Discussion in 'Python' started by Michael Kreim, Sep 2, 2010.

  1. Hi,

    I was comparing the speed of a simple loop program between Matlab and
    Python.

    My Codes:
    $ cat addition.py
    imax = 1000000000
    a = 0
    for i in xrange(imax):
    a = a + 10
    print a

    $ cat addition.m
    imax = 1e9;
    a = 0;
    for i=0:imax-1
    a = a + 10;
    end
    disp(a);
    exit;

    The results look like this:
    $ /usr/bin/time --verbose python addition.py
    10000000000
    Command being timed: "python addition.py"
    User time (seconds): 107.30
    System time (seconds): 0.08
    Percent of CPU this job got: 97%
    Elapsed (wall clock) time (h:mm:ss or m:ss): 1:50.09
    [...]

    $ /usr/bin/time --verbose matlab -nodesktop -nosplash -r "addition"
    [...]
    1.0000e+10
    Command being timed: "matlab -nodesktop -nosplash -r addition"
    User time (seconds): 7.65
    System time (seconds): 0.18
    Percent of CPU this job got: 94%
    Elapsed (wall clock) time (h:mm:ss or m:ss): 0:08.25
    [...]

    Unfortunately my Python Code was much slower and I do not understand why.

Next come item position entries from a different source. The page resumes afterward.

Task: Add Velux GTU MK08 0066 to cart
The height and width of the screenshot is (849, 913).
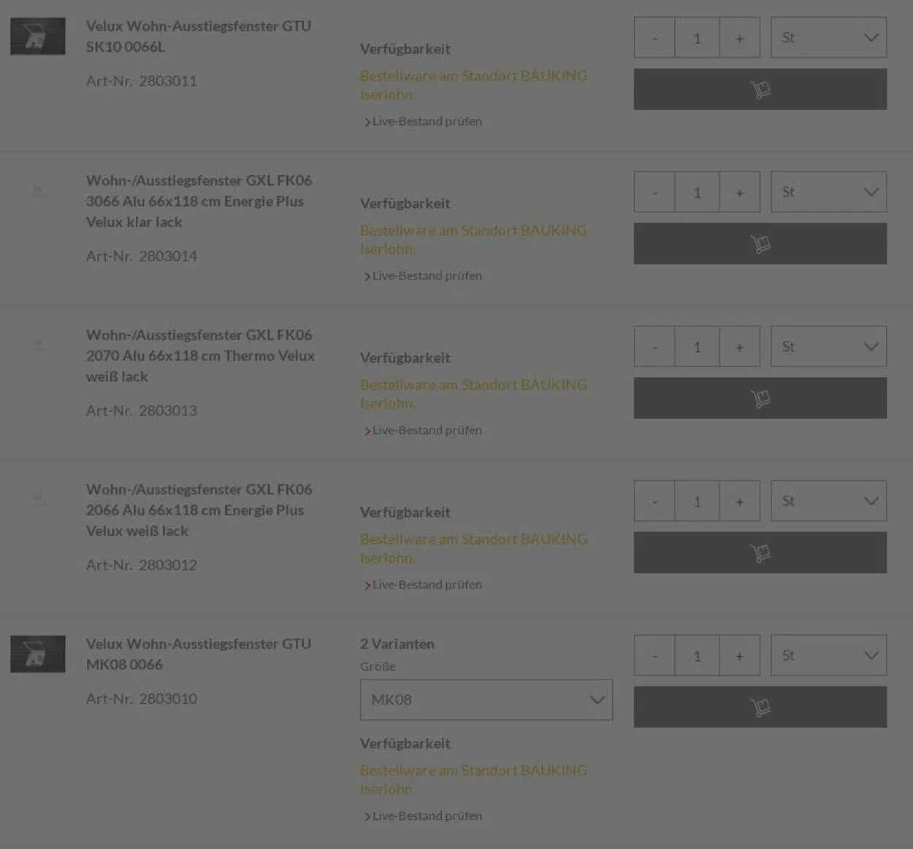Action: tap(760, 707)
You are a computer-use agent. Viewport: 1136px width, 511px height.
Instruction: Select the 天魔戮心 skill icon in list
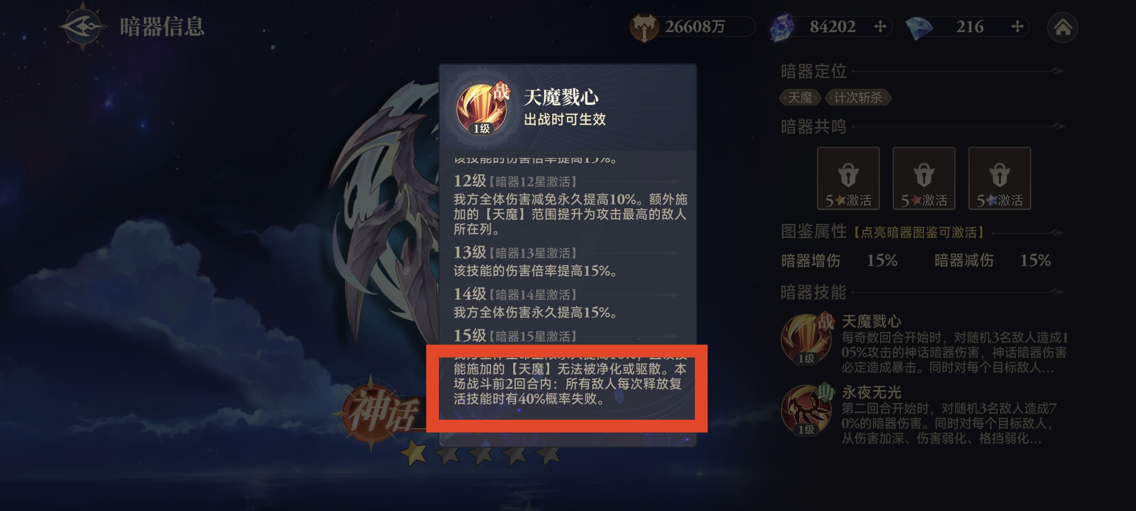point(807,339)
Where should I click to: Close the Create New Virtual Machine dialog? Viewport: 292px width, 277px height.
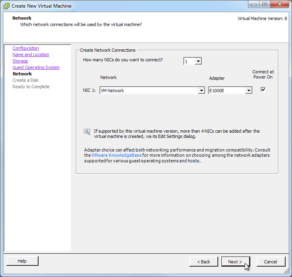click(x=280, y=4)
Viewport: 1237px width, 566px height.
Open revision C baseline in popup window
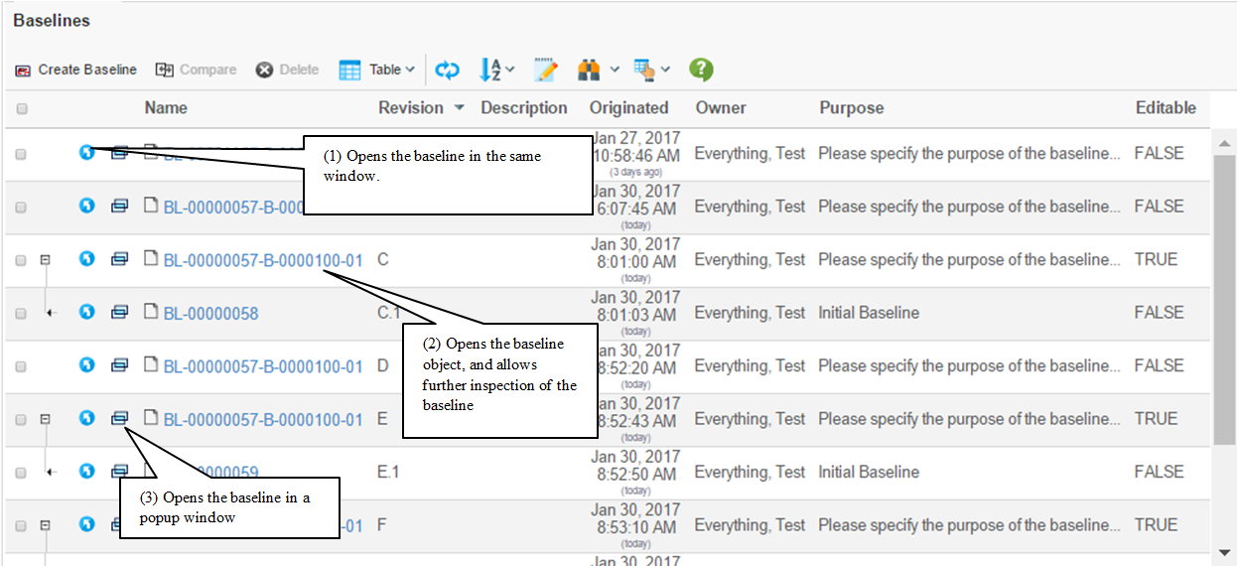coord(119,259)
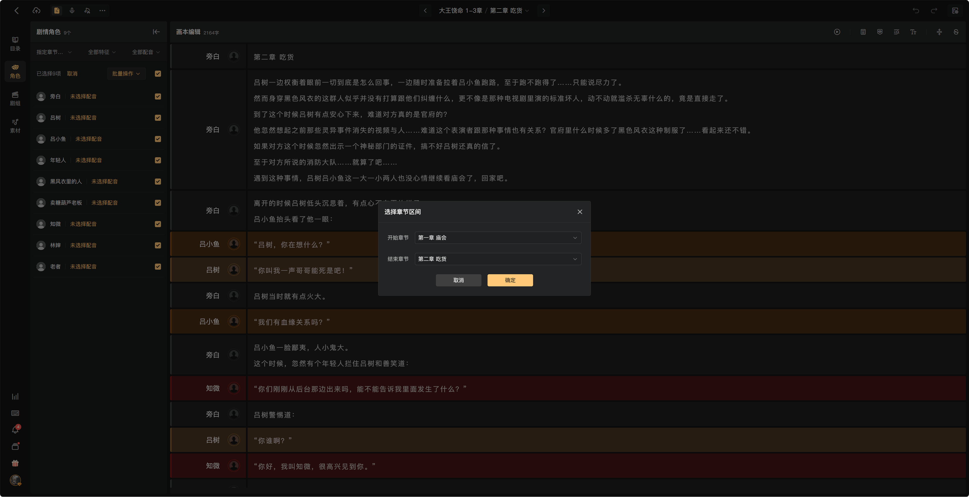Click the play preview icon in toolbar
Viewport: 969px width, 497px height.
pyautogui.click(x=837, y=32)
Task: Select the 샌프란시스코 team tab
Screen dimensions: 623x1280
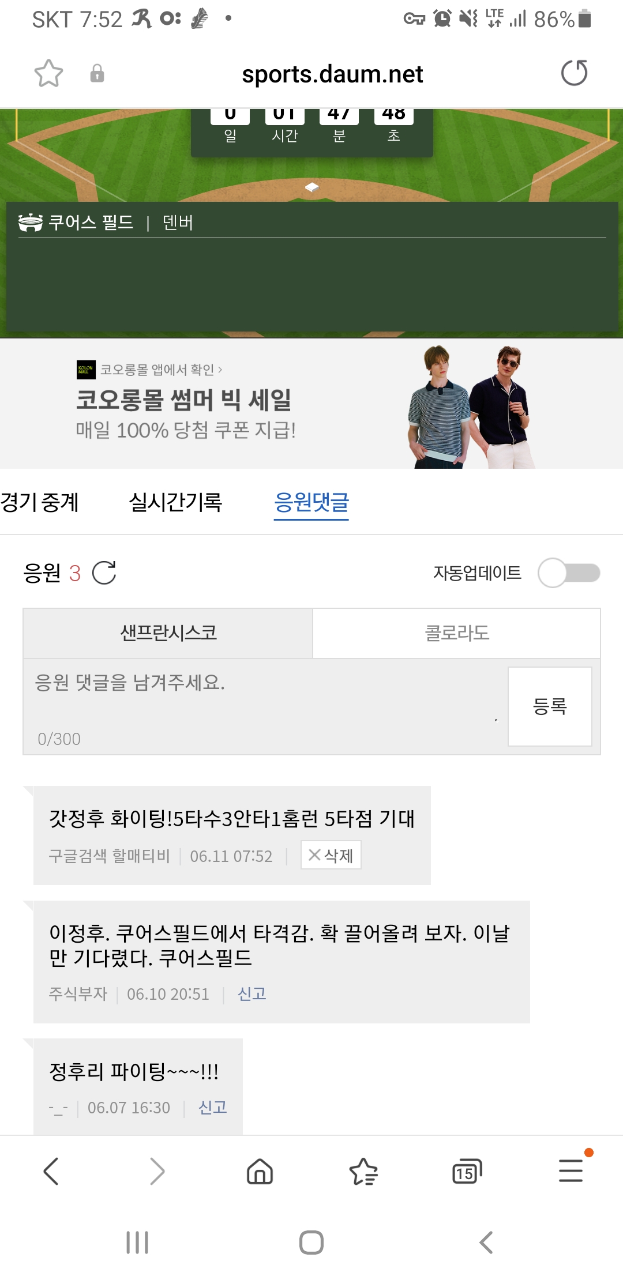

    Are there any ways to speed up the for/xrange loop?
    Or do I have to live with the fact that Matlab beats Python in this example?

    Thanks a lot for your answers.

    With best regards,

    Michael
     
    Michael Kreim, Sep 2, 2010
    #1
    1. Advertising

  2. Michael Kreim

    Peter Otten Guest

    Michael Kreim wrote:

    > I was comparing the speed of a simple loop program between Matlab and
    > Python.
    >
    > My Codes:
    > $ cat addition.py
    > imax = 1000000000
    > a = 0
    > for i in xrange(imax):
    > a = a + 10
    > print a


    > Are there any ways to speed up the for/xrange loop?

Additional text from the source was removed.